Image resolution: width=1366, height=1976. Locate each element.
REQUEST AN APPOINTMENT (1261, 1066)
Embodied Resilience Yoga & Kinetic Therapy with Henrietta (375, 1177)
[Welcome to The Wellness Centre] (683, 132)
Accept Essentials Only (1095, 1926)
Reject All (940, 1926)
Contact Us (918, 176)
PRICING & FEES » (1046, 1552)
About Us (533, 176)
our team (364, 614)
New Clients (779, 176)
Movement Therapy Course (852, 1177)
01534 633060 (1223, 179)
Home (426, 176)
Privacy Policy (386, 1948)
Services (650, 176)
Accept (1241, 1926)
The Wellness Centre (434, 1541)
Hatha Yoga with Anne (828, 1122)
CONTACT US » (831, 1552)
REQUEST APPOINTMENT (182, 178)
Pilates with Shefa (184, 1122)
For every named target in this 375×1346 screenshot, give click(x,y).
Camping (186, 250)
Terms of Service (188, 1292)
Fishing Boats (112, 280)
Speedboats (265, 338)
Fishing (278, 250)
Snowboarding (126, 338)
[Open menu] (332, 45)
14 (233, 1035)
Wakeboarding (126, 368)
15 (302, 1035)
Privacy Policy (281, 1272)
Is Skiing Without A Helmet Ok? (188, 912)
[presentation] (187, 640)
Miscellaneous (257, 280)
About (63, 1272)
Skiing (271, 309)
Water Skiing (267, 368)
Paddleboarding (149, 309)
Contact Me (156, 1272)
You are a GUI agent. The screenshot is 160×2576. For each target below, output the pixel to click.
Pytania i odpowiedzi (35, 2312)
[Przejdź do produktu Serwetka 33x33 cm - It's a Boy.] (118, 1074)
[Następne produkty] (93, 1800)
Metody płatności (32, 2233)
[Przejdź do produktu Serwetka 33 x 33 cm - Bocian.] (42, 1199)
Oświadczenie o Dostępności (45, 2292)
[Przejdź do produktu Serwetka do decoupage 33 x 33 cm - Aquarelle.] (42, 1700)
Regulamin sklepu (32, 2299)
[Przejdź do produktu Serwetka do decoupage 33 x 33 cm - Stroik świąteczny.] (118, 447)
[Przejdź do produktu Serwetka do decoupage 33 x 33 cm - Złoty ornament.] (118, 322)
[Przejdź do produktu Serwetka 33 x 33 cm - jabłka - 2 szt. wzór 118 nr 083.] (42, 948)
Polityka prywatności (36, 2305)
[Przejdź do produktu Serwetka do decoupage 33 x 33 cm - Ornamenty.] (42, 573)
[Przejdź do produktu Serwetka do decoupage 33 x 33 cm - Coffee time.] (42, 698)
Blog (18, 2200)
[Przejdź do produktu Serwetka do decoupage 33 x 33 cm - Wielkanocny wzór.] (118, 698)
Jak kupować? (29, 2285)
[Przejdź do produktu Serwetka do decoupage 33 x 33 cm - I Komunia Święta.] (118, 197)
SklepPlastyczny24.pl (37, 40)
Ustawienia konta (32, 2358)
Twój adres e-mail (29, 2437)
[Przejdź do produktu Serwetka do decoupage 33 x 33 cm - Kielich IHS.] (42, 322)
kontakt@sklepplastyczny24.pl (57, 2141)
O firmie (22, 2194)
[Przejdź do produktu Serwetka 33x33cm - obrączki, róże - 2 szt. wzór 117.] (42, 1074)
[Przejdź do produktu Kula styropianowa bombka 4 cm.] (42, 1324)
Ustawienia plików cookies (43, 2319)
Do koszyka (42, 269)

* _GOAL OF THE EXERCISE_
Search the records above for the string "Yoga". Report each line that has it.

* _RESPONSE AREA_
Embodied Resilience Yoga & Kinetic Therapy with Henrietta (375, 1177)
Hatha Yoga with Anne (828, 1122)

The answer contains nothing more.